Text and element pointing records
□ □ □

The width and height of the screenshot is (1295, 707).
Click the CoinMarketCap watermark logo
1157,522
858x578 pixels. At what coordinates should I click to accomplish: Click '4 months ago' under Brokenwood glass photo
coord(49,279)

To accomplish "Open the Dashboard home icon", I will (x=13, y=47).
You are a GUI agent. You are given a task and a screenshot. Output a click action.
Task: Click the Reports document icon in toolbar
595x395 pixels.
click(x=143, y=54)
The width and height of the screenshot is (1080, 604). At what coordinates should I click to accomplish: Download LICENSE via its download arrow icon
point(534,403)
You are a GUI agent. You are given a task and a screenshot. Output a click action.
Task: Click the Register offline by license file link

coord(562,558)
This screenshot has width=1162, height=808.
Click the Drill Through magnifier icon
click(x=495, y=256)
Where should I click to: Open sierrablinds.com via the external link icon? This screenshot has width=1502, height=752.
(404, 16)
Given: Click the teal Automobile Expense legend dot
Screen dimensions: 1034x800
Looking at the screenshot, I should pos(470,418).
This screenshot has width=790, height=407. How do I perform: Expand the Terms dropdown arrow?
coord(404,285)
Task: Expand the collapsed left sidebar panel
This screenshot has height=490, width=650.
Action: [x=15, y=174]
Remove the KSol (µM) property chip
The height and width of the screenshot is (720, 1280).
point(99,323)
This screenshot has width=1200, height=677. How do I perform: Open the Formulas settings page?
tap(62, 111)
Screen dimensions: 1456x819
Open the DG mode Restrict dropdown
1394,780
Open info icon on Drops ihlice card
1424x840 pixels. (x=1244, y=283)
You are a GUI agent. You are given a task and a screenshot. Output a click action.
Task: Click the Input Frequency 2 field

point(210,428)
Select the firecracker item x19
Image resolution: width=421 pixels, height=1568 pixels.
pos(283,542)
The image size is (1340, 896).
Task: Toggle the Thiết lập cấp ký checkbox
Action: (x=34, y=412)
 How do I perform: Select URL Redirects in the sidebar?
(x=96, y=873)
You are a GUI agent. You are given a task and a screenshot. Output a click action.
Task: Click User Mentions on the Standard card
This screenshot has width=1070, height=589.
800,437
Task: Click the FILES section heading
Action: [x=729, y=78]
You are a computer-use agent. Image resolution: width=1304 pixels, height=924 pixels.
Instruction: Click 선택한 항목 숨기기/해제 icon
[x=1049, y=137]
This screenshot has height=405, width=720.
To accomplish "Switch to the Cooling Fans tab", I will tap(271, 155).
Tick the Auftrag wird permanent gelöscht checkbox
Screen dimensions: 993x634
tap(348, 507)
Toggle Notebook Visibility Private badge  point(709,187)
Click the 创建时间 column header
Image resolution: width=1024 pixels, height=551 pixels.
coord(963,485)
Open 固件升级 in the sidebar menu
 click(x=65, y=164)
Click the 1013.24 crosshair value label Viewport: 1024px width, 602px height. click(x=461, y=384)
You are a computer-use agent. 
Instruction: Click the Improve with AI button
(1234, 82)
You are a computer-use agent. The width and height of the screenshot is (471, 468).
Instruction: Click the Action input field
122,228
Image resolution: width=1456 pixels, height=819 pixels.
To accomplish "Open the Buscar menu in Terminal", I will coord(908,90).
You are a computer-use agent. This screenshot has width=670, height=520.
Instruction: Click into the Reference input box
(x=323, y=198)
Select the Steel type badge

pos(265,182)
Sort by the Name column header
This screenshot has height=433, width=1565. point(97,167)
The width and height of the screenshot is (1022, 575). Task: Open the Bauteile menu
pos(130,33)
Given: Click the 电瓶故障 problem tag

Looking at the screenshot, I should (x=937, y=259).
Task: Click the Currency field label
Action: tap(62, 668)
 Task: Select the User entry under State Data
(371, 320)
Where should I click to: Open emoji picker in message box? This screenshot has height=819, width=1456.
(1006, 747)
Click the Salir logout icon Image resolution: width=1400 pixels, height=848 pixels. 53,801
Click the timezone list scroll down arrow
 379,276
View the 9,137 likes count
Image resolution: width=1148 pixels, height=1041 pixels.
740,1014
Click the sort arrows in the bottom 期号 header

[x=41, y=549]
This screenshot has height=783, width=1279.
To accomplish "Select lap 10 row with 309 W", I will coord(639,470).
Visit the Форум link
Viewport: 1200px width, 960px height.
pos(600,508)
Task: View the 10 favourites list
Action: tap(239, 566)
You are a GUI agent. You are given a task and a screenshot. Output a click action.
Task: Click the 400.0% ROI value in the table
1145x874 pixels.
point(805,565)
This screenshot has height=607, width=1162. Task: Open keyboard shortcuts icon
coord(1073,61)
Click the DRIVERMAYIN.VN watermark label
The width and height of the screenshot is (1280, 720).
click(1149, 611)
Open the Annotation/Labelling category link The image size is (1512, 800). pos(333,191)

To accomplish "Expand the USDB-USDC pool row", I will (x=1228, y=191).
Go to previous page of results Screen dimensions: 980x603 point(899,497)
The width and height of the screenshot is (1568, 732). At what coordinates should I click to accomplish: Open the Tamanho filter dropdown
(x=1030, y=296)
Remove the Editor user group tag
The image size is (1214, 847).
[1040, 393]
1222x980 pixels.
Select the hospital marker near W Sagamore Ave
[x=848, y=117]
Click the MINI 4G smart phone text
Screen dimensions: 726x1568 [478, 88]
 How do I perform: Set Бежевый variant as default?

□ □ □

• Written exercise
Would you reproduce all of the data above, line for line and character for character?

• Final answer
The width and height of the screenshot is (1295, 707).
Click the CoinMarketCap watermark logo
1157,522
858x578 pixels. At what coordinates should I click to accomplish: Click '4 months ago' under Brokenwood glass photo
coord(49,279)

To accomplish "Open the Dashboard home icon", I will (x=13, y=47).
You are a GUI agent. You are given a task and a screenshot. Output a click action.
Task: Click the Reports document icon in toolbar
595x395 pixels.
click(x=143, y=54)
The width and height of the screenshot is (1080, 604). At what coordinates should I click to accomplish: Download LICENSE via its download arrow icon
point(534,403)
You are a GUI agent. You are given a task and a screenshot. Output a click action.
Task: Click the Register offline by license file link

coord(562,558)
This screenshot has width=1162, height=808.
Click the Drill Through magnifier icon
click(x=495, y=256)
Where should I click to: Open sierrablinds.com via the external link icon? This screenshot has width=1502, height=752.
(404, 16)
Given: Click the teal Automobile Expense legend dot
Screen dimensions: 1034x800
Looking at the screenshot, I should pos(470,418).
This screenshot has width=790, height=407. How do I perform: Expand the Terms dropdown arrow?
coord(404,285)
Task: Expand the collapsed left sidebar panel
This screenshot has height=490, width=650.
Action: [x=15, y=174]
Remove the KSol (µM) property chip
The height and width of the screenshot is (720, 1280).
point(99,323)
This screenshot has width=1200, height=677. How do I perform: Open the Formulas settings page?
tap(62, 111)
Screen dimensions: 1456x819
Open the DG mode Restrict dropdown
1394,780
Open info icon on Drops ihlice card
1424x840 pixels. (x=1244, y=283)
You are a GUI agent. You are given a task and a screenshot. Output a click action.
Task: Click the Input Frequency 2 field

point(210,428)
Select the firecracker item x19
Image resolution: width=421 pixels, height=1568 pixels.
pos(283,542)
The image size is (1340, 896).
Task: Toggle the Thiết lập cấp ký checkbox
Action: (x=34, y=412)
 How do I perform: Select URL Redirects in the sidebar?
(x=96, y=873)
You are a GUI agent. You are given a task and a screenshot. Output a click action.
Task: Click User Mentions on the Standard card
This screenshot has width=1070, height=589.
800,437
Task: Click the FILES section heading
Action: [x=729, y=78]
You are a computer-use agent. Image resolution: width=1304 pixels, height=924 pixels.
Instruction: Click 선택한 항목 숨기기/해제 icon
[x=1049, y=137]
This screenshot has height=405, width=720.
To accomplish "Switch to the Cooling Fans tab", I will tap(271, 155).
Tick the Auftrag wird permanent gelöscht checkbox
Screen dimensions: 993x634
tap(348, 507)
Toggle Notebook Visibility Private badge  point(709,187)
Click the 创建时间 column header
Image resolution: width=1024 pixels, height=551 pixels.
coord(963,485)
Open 固件升级 in the sidebar menu
 click(x=65, y=164)
Click the 1013.24 crosshair value label Viewport: 1024px width, 602px height. click(x=461, y=384)
You are a computer-use agent. 
Instruction: Click the Improve with AI button
(1234, 82)
You are a computer-use agent. The width and height of the screenshot is (471, 468).
Instruction: Click the Action input field
122,228
Image resolution: width=1456 pixels, height=819 pixels.
To accomplish "Open the Buscar menu in Terminal", I will coord(908,90).
You are a computer-use agent. This screenshot has width=670, height=520.
Instruction: Click into the Reference input box
(x=323, y=198)
Select the Steel type badge

pos(265,182)
Sort by the Name column header
This screenshot has height=433, width=1565. point(97,167)
The width and height of the screenshot is (1022, 575). Task: Open the Bauteile menu
pos(130,33)
Given: Click the 电瓶故障 problem tag

Looking at the screenshot, I should (x=937, y=259).
Task: Click the Currency field label
Action: tap(62, 668)
 Task: Select the User entry under State Data
(371, 320)
Where should I click to: Open emoji picker in message box? This screenshot has height=819, width=1456.
(1006, 747)
Click the Salir logout icon Image resolution: width=1400 pixels, height=848 pixels. 53,801
Click the timezone list scroll down arrow
 379,276
View the 9,137 likes count
Image resolution: width=1148 pixels, height=1041 pixels.
740,1014
Click the sort arrows in the bottom 期号 header

[x=41, y=549]
This screenshot has height=783, width=1279.
To accomplish "Select lap 10 row with 309 W", I will coord(639,470).
Visit the Форум link
Viewport: 1200px width, 960px height.
pos(600,508)
Task: View the 10 favourites list
Action: tap(239, 566)
You are a GUI agent. You are given a task and a screenshot. Output a click action.
Task: Click the 400.0% ROI value in the table
1145x874 pixels.
point(805,565)
This screenshot has height=607, width=1162. Task: Open keyboard shortcuts icon
coord(1073,61)
Click the DRIVERMAYIN.VN watermark label
The width and height of the screenshot is (1280, 720).
click(1149, 611)
Open the Annotation/Labelling category link The image size is (1512, 800). pos(333,191)

To accomplish "Expand the USDB-USDC pool row", I will (x=1228, y=191).
Go to previous page of results Screen dimensions: 980x603 point(899,497)
The width and height of the screenshot is (1568, 732). At what coordinates should I click to accomplish: Open the Tamanho filter dropdown
(x=1030, y=296)
Remove the Editor user group tag
The image size is (1214, 847).
[1040, 393]
1222x980 pixels.
Select the hospital marker near W Sagamore Ave
[x=848, y=117]
Click the MINI 4G smart phone text
Screen dimensions: 726x1568 [478, 88]
 How do I perform: Set Бежевый variant as default?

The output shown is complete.